BEGIN

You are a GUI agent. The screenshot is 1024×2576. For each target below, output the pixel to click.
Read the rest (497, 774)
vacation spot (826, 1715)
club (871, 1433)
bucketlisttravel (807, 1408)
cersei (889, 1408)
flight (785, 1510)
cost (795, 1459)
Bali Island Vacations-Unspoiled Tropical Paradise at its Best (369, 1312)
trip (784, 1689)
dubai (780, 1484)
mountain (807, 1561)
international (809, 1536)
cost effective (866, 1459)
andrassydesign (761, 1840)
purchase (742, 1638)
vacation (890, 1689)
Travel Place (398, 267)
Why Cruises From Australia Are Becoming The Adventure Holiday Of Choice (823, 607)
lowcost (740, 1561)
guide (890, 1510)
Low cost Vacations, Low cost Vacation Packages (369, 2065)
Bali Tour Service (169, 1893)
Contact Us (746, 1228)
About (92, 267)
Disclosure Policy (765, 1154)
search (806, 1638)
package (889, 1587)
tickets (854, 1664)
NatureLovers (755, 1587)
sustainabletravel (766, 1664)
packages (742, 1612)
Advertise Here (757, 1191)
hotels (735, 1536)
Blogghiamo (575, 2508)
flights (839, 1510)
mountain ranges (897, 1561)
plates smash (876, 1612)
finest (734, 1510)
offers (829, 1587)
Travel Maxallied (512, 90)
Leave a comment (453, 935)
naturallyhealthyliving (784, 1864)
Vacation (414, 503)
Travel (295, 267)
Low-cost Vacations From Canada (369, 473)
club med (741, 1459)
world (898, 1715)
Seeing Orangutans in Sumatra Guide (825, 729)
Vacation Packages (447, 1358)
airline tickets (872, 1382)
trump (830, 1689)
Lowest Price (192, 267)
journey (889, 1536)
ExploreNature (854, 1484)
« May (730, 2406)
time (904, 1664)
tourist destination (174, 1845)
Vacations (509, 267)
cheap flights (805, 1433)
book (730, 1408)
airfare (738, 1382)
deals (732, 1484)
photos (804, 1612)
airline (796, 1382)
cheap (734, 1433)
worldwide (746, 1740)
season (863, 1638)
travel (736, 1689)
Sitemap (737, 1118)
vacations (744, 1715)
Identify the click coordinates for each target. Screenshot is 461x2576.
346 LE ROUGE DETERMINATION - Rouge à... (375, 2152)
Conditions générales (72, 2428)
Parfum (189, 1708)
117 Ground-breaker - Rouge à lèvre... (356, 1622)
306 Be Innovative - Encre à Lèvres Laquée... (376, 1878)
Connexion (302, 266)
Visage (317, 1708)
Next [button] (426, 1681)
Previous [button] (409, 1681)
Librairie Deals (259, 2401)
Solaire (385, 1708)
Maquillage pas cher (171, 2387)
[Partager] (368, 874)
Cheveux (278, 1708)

END

● **Required action**
Print exactly the lines above, starting at the line that contains "lowcost (740, 1561)" and ending with the last line of the records, both included.

● **Output for this task**
lowcost (740, 1561)
guide (890, 1510)
Low cost Vacations, Low cost Vacation Packages (369, 2065)
Bali Tour Service (169, 1893)
Contact Us (746, 1228)
About (92, 267)
Disclosure Policy (765, 1154)
search (806, 1638)
package (889, 1587)
tickets (854, 1664)
NatureLovers (755, 1587)
sustainabletravel (766, 1664)
packages (742, 1612)
Advertise Here (757, 1191)
hotels (735, 1536)
Blogghiamo (575, 2508)
flights (839, 1510)
mountain ranges (897, 1561)
plates smash (876, 1612)
finest (734, 1510)
offers (829, 1587)
Travel Maxallied (512, 90)
Leave a comment (453, 935)
naturallyhealthyliving (784, 1864)
Vacation (414, 503)
Travel (295, 267)
Low-cost Vacations From Canada (369, 473)
club med (741, 1459)
world (898, 1715)
Seeing Orangutans in Sumatra Guide (825, 729)
Vacation Packages (447, 1358)
airline tickets (872, 1382)
trump (830, 1689)
Lowest Price (192, 267)
journey (889, 1536)
ExploreNature (854, 1484)
« May (730, 2406)
time (904, 1664)
tourist destination (174, 1845)
Vacations (509, 267)
cheap flights (805, 1433)
book (730, 1408)
airfare (738, 1382)
deals (732, 1484)
photos (804, 1612)
airline (796, 1382)
cheap (734, 1433)
worldwide (746, 1740)
season (863, 1638)
travel (736, 1689)
Sitemap (737, 1118)
vacations (744, 1715)
Identify the click coordinates for each target. Screenshot is 461x2576.
346 LE ROUGE DETERMINATION - Rouge à... (375, 2152)
Conditions générales (72, 2428)
Parfum (189, 1708)
117 Ground-breaker - Rouge à lèvre... (356, 1622)
306 Be Innovative - Encre à Lèvres Laquée... (376, 1878)
Connexion (302, 266)
Visage (317, 1708)
Next [button] (426, 1681)
Previous [button] (409, 1681)
Librairie Deals (259, 2401)
Solaire (385, 1708)
Maquillage pas cher (171, 2387)
[Partager] (368, 874)
Cheveux (278, 1708)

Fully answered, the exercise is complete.